● **YOUR INSTRUCTIONS**
The answer must consist of every line in the records that contains the word "Chang".

● **EXERCISE MATERIALS**
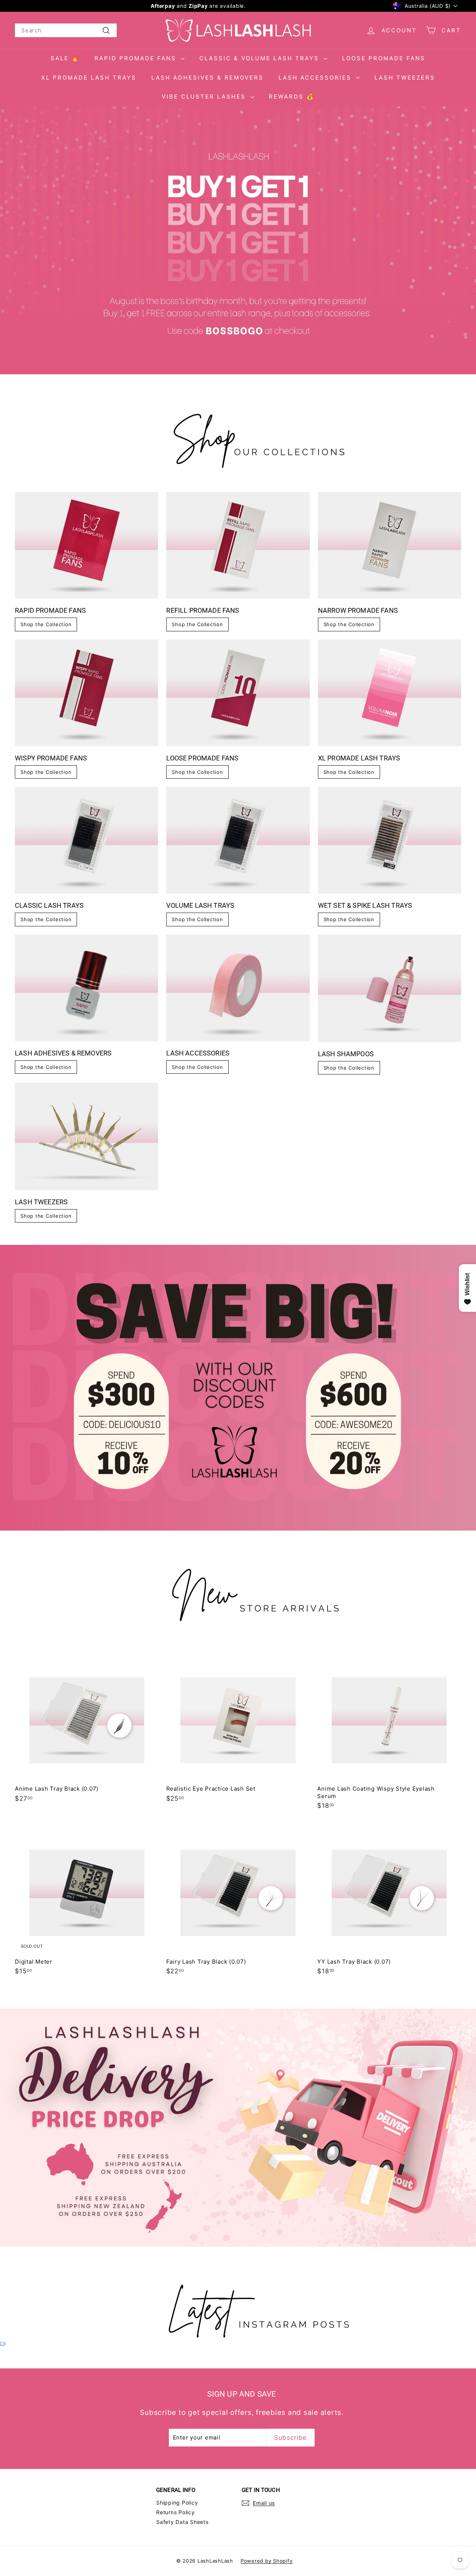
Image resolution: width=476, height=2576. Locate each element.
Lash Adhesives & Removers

* * *

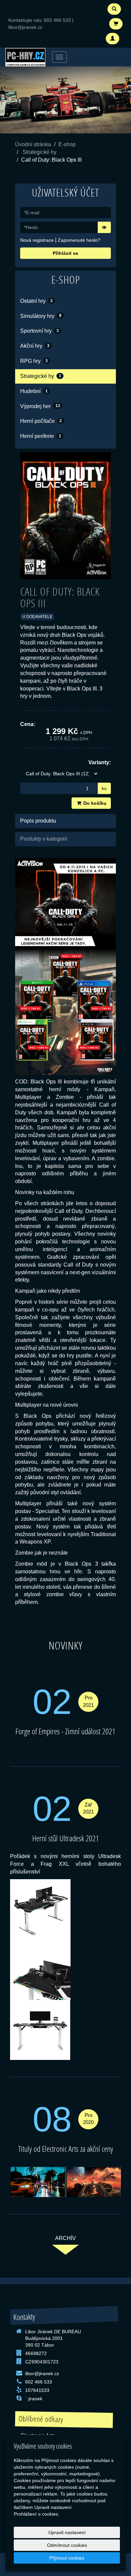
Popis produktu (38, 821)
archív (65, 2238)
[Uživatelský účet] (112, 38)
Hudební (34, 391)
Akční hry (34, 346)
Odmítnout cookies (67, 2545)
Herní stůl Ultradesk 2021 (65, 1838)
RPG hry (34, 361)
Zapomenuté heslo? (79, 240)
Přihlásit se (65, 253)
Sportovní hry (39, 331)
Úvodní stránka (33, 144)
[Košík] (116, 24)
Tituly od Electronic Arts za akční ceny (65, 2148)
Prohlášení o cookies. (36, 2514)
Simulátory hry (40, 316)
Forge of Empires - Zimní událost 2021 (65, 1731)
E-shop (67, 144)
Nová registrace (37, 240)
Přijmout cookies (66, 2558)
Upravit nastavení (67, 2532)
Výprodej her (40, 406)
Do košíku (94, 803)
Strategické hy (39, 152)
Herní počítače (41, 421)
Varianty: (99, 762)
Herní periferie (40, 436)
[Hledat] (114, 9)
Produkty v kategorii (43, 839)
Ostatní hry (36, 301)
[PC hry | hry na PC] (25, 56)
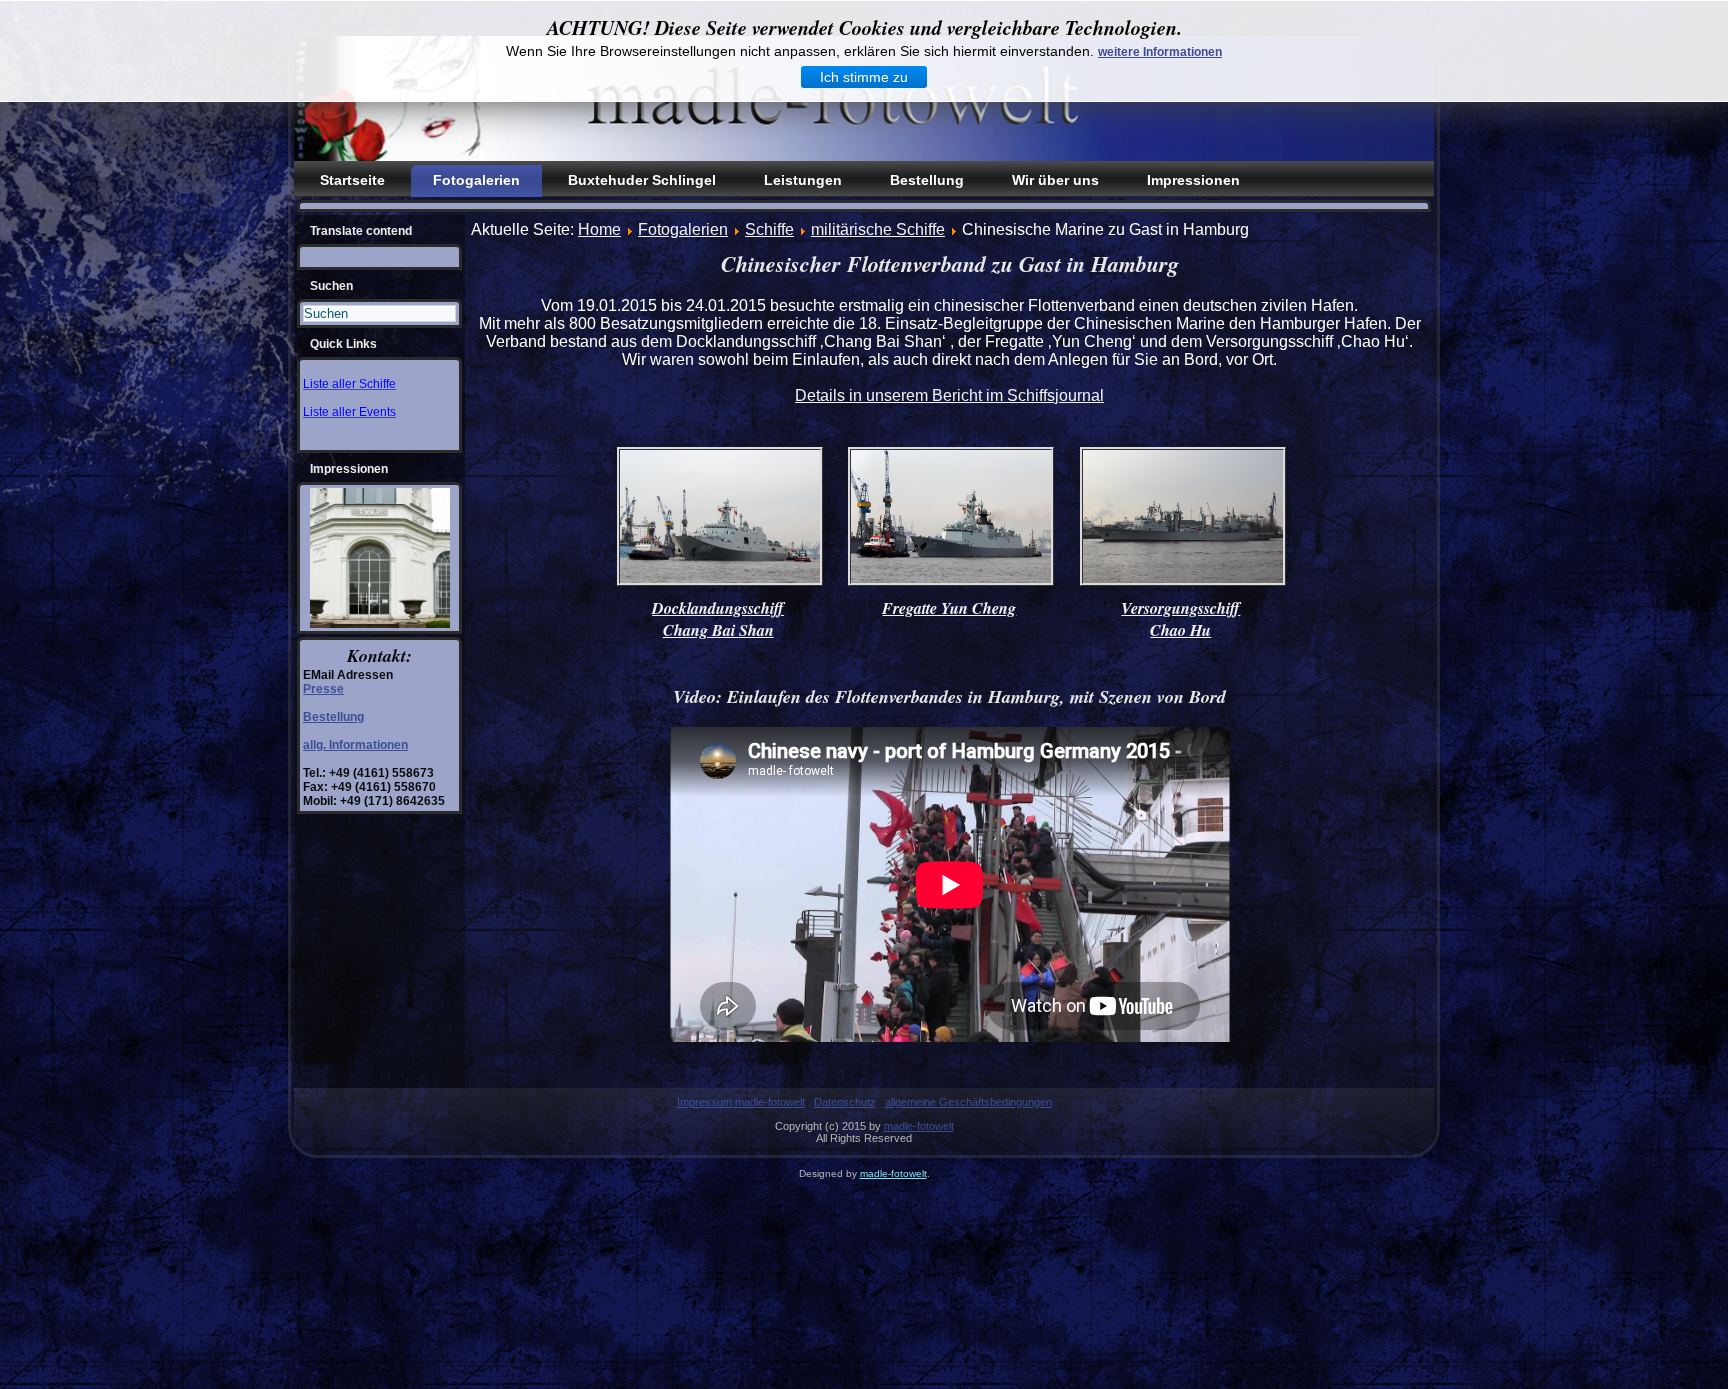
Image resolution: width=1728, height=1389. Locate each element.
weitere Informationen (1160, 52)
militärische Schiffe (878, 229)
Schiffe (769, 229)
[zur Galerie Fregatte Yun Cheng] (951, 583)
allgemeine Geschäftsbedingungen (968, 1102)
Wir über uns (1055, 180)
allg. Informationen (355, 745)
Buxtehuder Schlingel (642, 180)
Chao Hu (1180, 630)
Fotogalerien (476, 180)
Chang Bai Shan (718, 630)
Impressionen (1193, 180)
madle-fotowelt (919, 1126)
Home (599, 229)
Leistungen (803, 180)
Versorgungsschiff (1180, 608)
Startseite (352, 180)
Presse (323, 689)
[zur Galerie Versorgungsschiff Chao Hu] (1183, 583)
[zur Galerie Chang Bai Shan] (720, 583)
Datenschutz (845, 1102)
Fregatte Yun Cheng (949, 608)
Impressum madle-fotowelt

● **RESPONSE**
Chang Bai Shan (718, 630)
[zur Galerie Chang Bai Shan] (720, 583)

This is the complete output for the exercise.